■ TASK GOAL ■
Rewrite the records below with "computer-use agent" replaced by "desktop assistant" and everything else unchanged. Leave the pictures out.
---
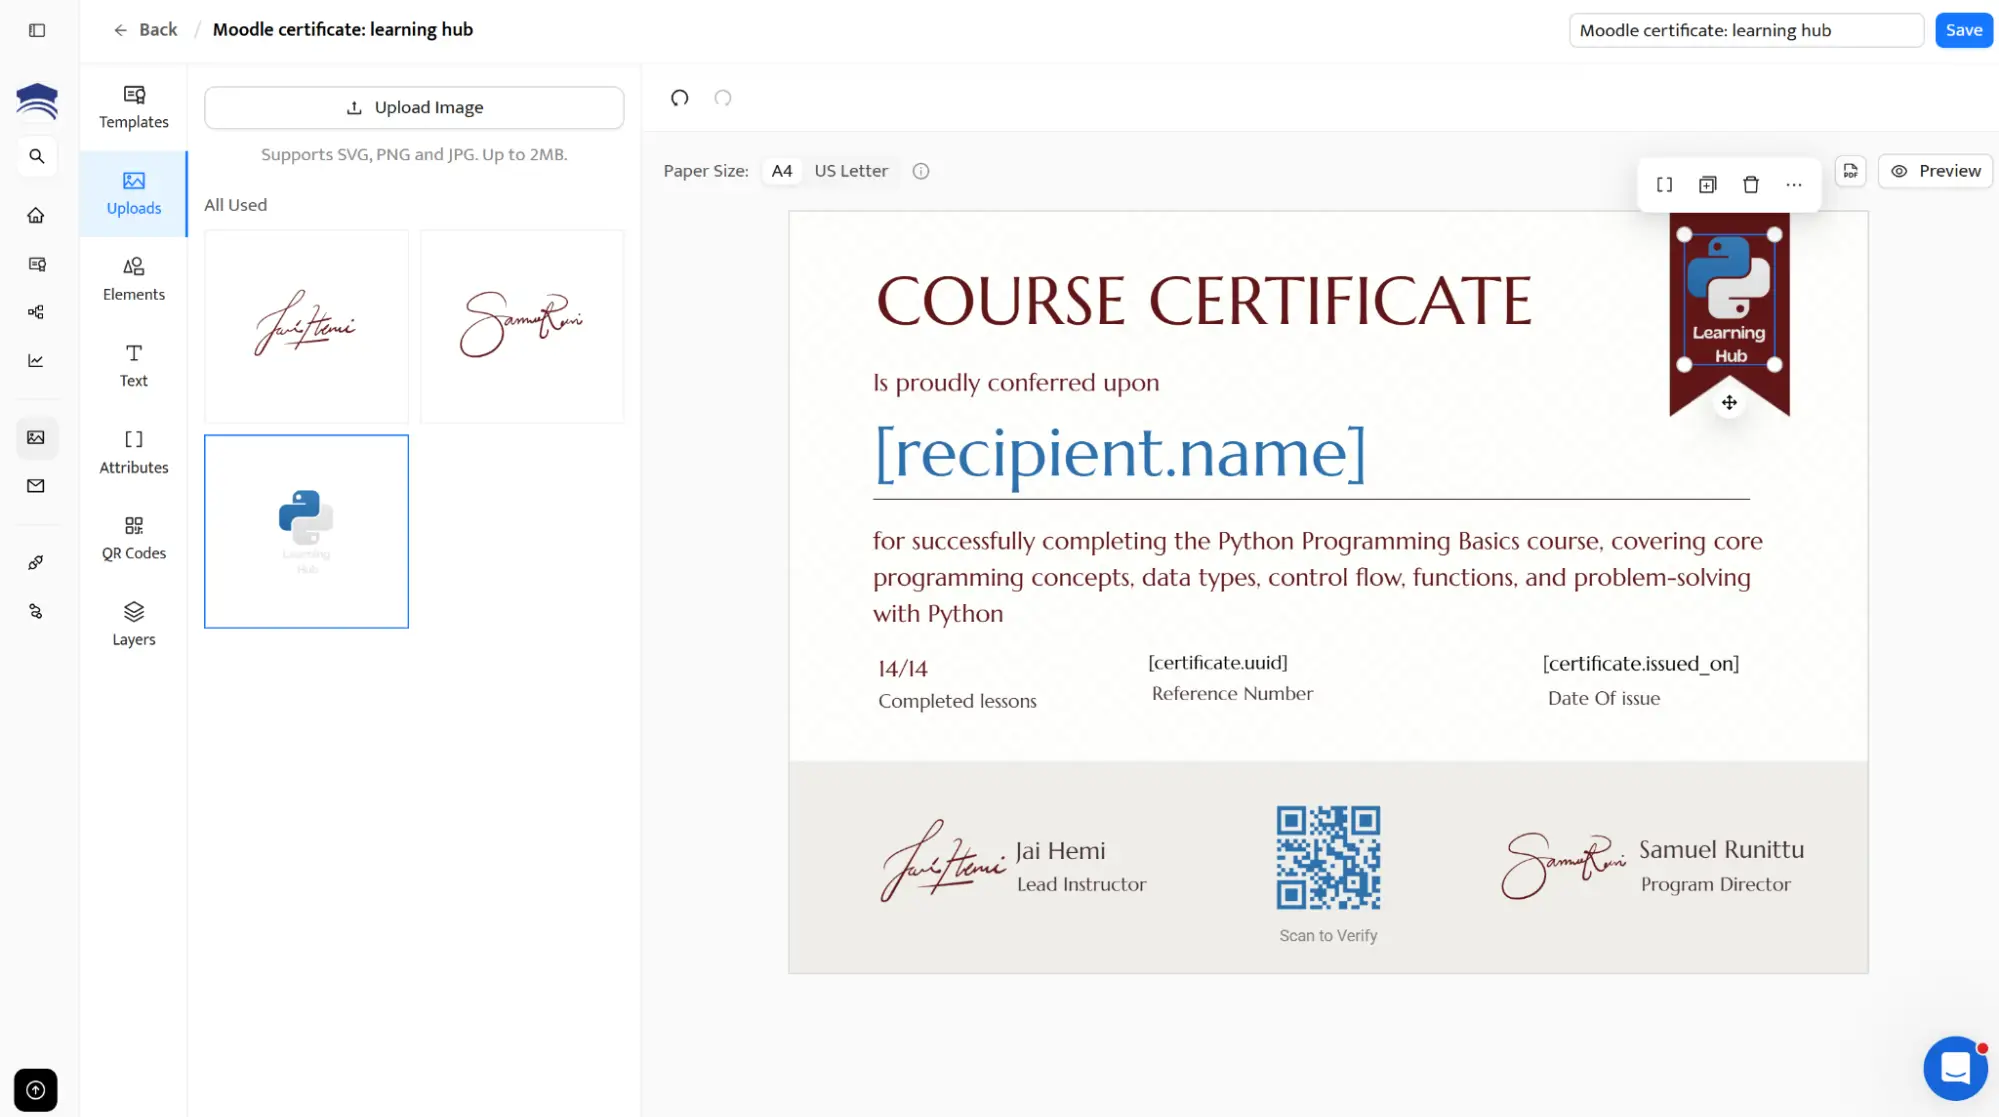The width and height of the screenshot is (1999, 1117).
Task: Click paper size info icon
Action: [921, 171]
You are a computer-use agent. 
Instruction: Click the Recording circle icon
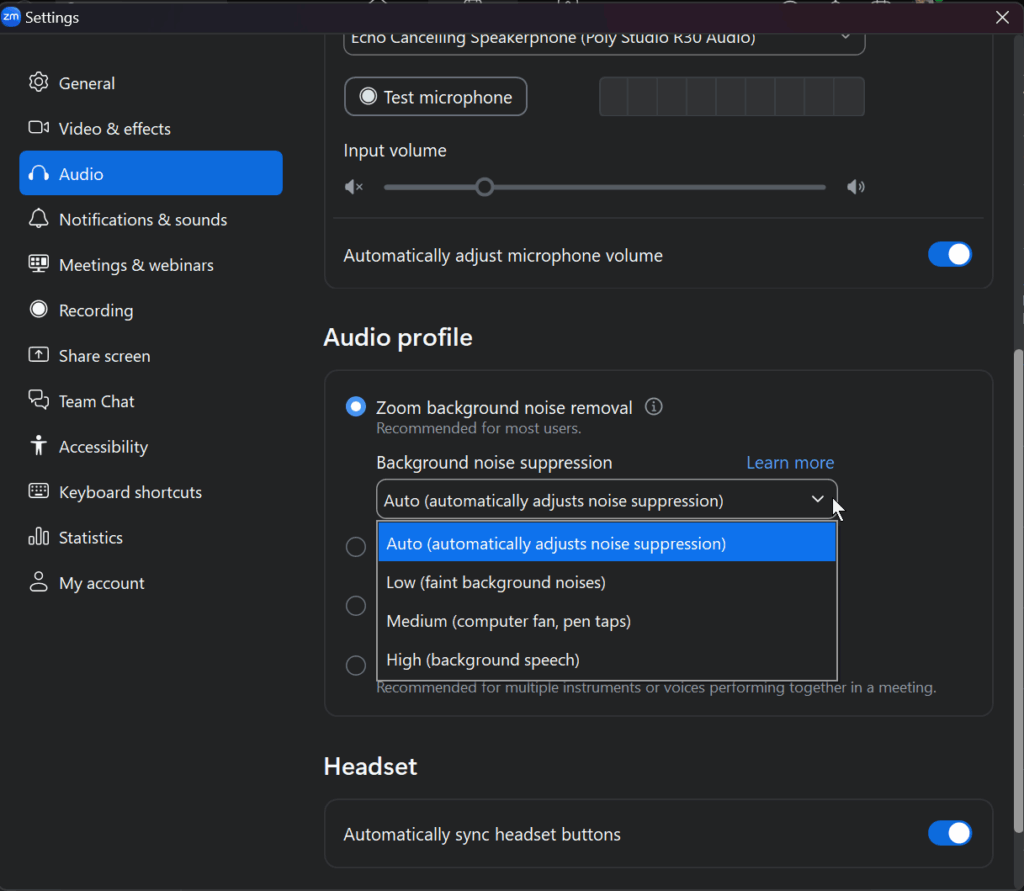(39, 310)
---
■ TASK RESPONSE ■
The width and height of the screenshot is (1999, 1117).
Task: Click paper size info icon
Action: [921, 171]
You are a desktop assistant. 
Instruction: Click the Recording circle icon
(39, 310)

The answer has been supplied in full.